INFORMATION SUPPLIED >>
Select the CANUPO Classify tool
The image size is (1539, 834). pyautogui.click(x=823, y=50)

* * *

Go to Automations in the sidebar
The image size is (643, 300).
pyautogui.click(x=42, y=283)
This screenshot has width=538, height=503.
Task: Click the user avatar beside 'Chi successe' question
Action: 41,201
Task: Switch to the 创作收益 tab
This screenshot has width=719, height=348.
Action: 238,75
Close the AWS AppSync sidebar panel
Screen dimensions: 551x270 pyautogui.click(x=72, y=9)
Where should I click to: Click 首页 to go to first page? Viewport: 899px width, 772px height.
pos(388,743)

==

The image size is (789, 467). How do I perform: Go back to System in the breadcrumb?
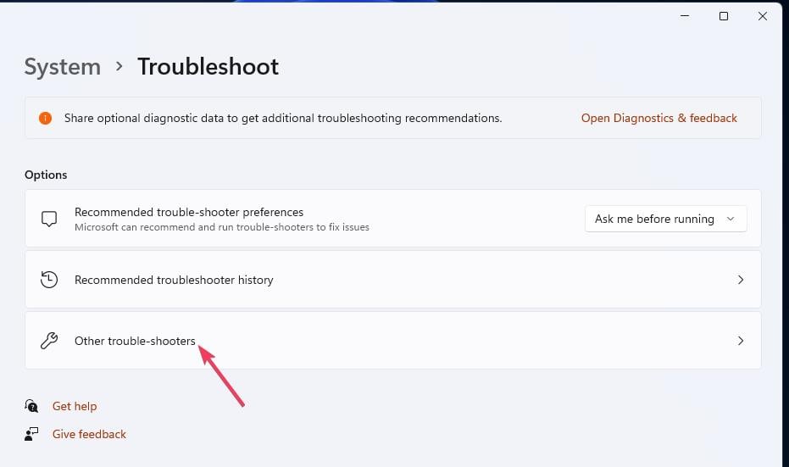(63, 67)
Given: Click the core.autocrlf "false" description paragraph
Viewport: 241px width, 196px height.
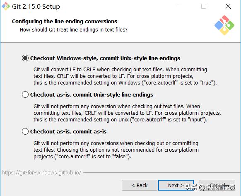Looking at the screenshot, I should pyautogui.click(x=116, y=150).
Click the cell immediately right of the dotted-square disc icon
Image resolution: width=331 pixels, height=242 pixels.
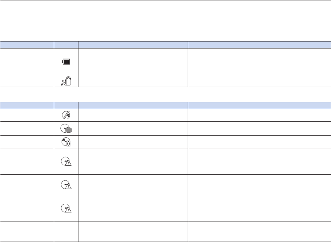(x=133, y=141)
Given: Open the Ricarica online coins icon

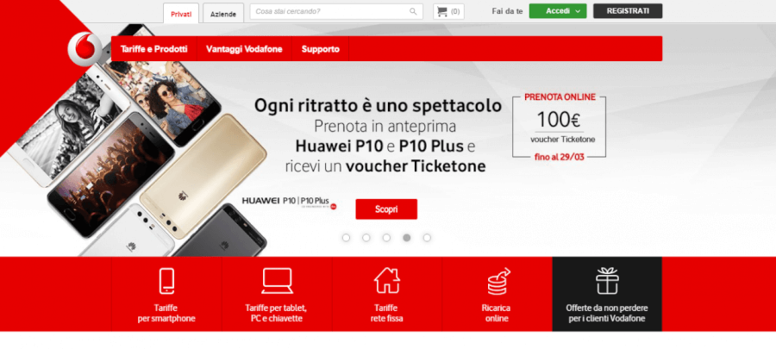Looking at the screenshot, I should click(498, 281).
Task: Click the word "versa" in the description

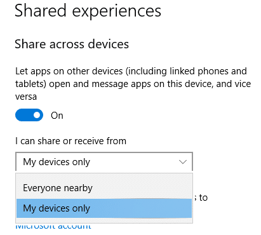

ABOUT THIS TASK >> What lines in the listing include the string "description"? Copy them out.

ANSWER TO THE PROBLEM >>
Given: Click the core.autocrlf "false" description paragraph
Task: Click the word "versa" in the description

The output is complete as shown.